Reproduce the records word for word, apart from the images they contain.

= Records supplied =
::::::::::

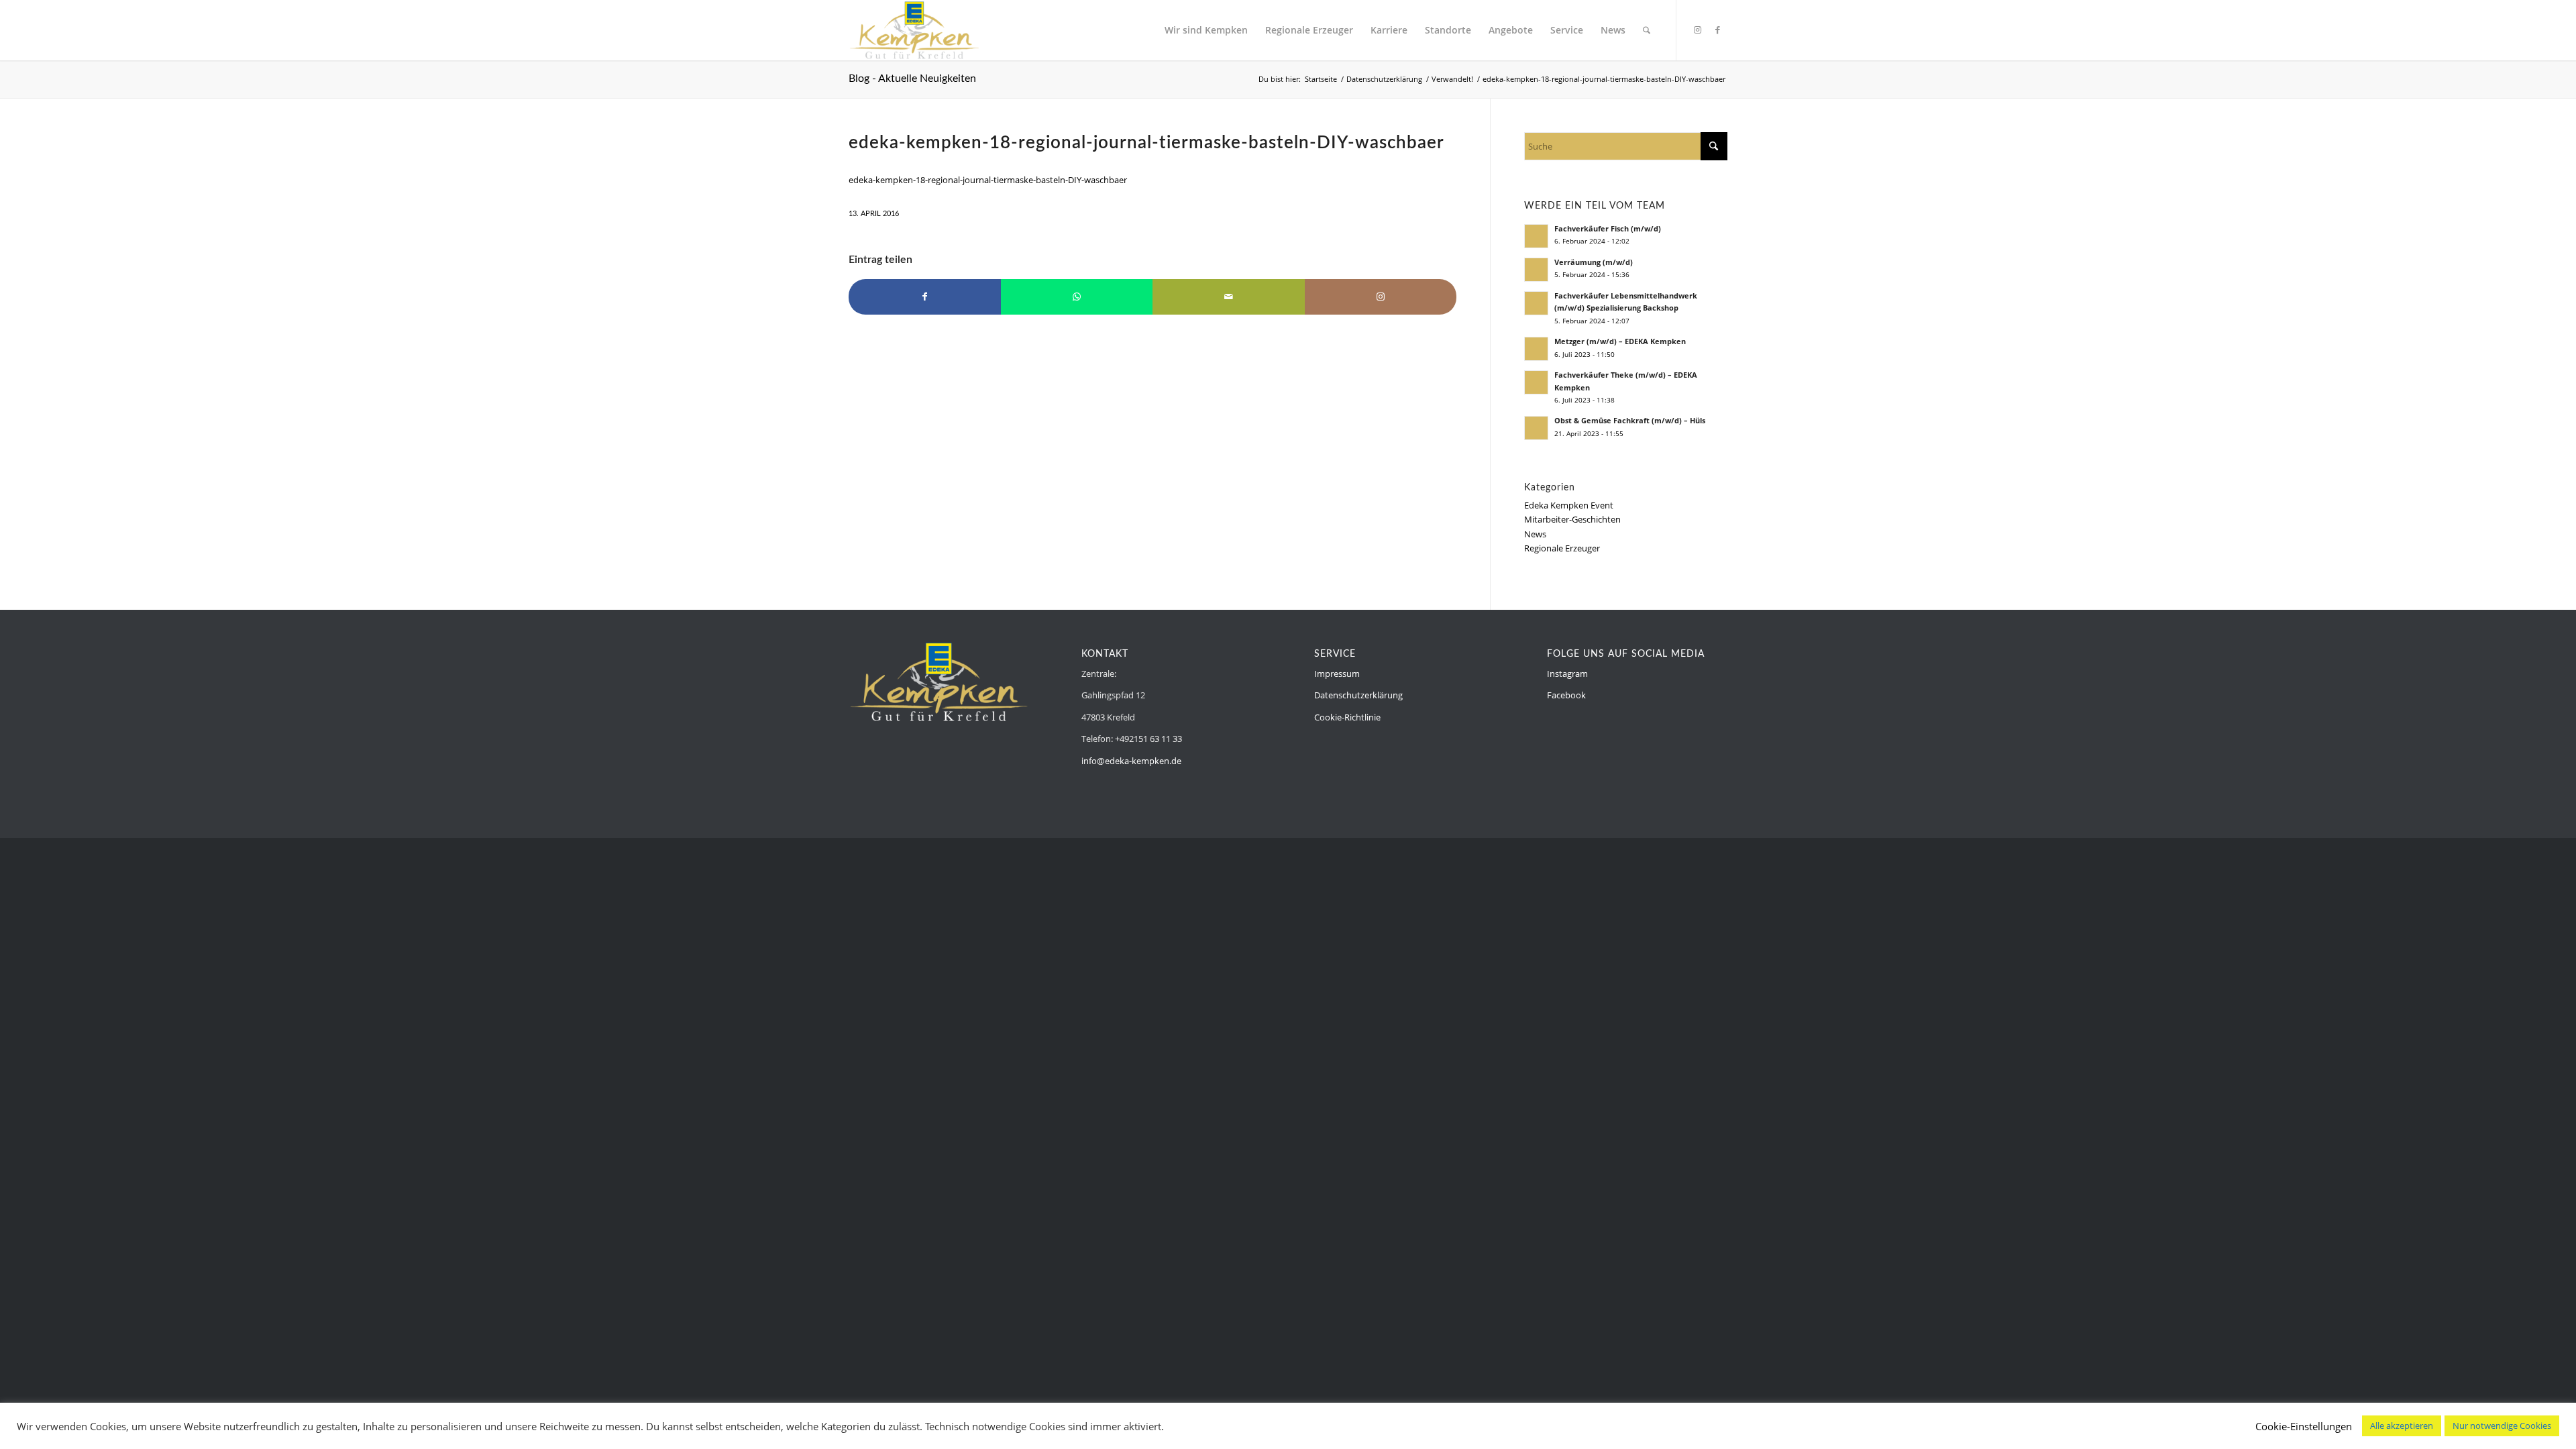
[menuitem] (1206, 30)
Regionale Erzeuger (1562, 548)
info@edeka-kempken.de (1131, 761)
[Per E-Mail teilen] (1228, 296)
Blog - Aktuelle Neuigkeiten (912, 78)
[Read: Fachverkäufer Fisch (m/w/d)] (1536, 236)
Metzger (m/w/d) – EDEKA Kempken (1620, 341)
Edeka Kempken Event (1568, 505)
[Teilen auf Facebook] (925, 296)
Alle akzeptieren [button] (2401, 1425)
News (1535, 534)
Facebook (1566, 695)
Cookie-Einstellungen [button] (2303, 1426)
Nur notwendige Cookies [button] (2502, 1425)
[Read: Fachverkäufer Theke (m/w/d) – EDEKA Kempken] (1536, 382)
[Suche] (1646, 30)
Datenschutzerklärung (1358, 695)
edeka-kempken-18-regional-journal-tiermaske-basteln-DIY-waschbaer (988, 180)
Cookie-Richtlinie (1347, 717)
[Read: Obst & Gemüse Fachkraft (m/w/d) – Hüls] (1536, 428)
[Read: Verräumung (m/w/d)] (1536, 270)
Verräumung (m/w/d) (1593, 262)
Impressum (1337, 673)
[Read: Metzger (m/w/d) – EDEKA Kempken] (1536, 349)
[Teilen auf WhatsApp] (1077, 296)
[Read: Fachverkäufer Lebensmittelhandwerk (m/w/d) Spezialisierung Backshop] (1536, 303)
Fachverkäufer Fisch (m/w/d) (1607, 228)
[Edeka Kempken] (914, 30)
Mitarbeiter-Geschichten (1572, 519)
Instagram (1567, 673)
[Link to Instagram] (1381, 296)
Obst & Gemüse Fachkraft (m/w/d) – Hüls (1629, 420)
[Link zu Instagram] (1697, 29)
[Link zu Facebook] (1717, 29)
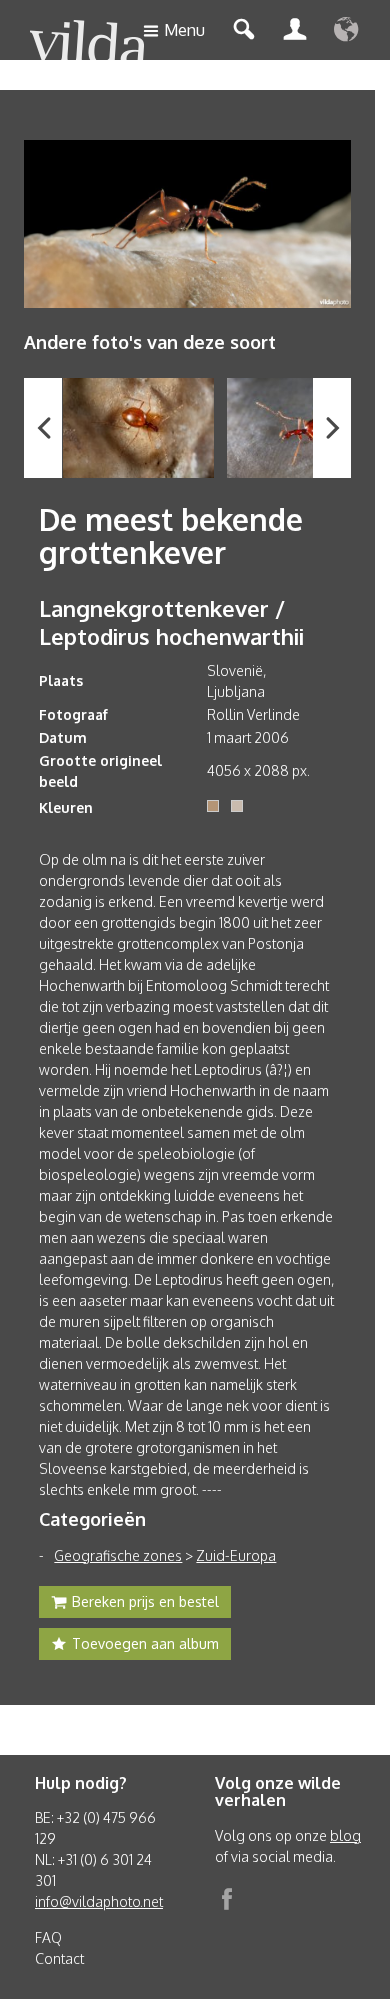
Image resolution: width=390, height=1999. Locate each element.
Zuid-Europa (236, 1555)
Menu (184, 30)
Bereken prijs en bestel (145, 1601)
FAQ (48, 1937)
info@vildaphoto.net (99, 1901)
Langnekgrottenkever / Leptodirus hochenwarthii (171, 622)
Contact (59, 1958)
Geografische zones (118, 1555)
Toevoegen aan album (145, 1643)
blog (345, 1835)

::::::::::

= Answer to this task =
[menuitem] (1206, 30)
Regionale Erzeuger (1562, 548)
info@edeka-kempken.de (1131, 761)
[Per E-Mail teilen] (1228, 296)
Blog - Aktuelle Neuigkeiten (912, 78)
[Read: Fachverkäufer Fisch (m/w/d)] (1536, 236)
Metzger (m/w/d) – EDEKA Kempken (1620, 341)
Edeka Kempken Event (1568, 505)
[Teilen auf Facebook] (925, 296)
Alle akzeptieren [button] (2401, 1425)
News (1535, 534)
Facebook (1566, 695)
Cookie-Einstellungen [button] (2303, 1426)
Nur notwendige Cookies [button] (2502, 1425)
[Read: Fachverkäufer Theke (m/w/d) – EDEKA Kempken] (1536, 382)
[Suche] (1646, 30)
Datenschutzerklärung (1358, 695)
edeka-kempken-18-regional-journal-tiermaske-basteln-DIY-waschbaer (988, 180)
Cookie-Richtlinie (1347, 717)
[Read: Obst & Gemüse Fachkraft (m/w/d) – Hüls] (1536, 428)
[Read: Verräumung (m/w/d)] (1536, 270)
Verräumung (m/w/d) (1593, 262)
Impressum (1337, 673)
[Read: Metzger (m/w/d) – EDEKA Kempken] (1536, 349)
[Teilen auf WhatsApp] (1077, 296)
[Read: Fachverkäufer Lebensmittelhandwerk (m/w/d) Spezialisierung Backshop] (1536, 303)
Fachverkäufer Fisch (m/w/d) (1607, 228)
[Edeka Kempken] (914, 30)
Mitarbeiter-Geschichten (1572, 519)
Instagram (1567, 673)
[Link to Instagram] (1381, 296)
Obst & Gemüse Fachkraft (m/w/d) – Hüls (1629, 420)
[Link zu Instagram] (1697, 29)
[Link zu Facebook] (1717, 29)
Image resolution: width=390, height=1999. Locate each element.
Zuid-Europa (236, 1555)
Menu (184, 30)
Bereken prijs en bestel (145, 1601)
FAQ (48, 1937)
info@vildaphoto.net (99, 1901)
Langnekgrottenkever / Leptodirus hochenwarthii (171, 622)
Contact (59, 1958)
Geografische zones (118, 1555)
Toevoegen aan album (145, 1643)
blog (345, 1835)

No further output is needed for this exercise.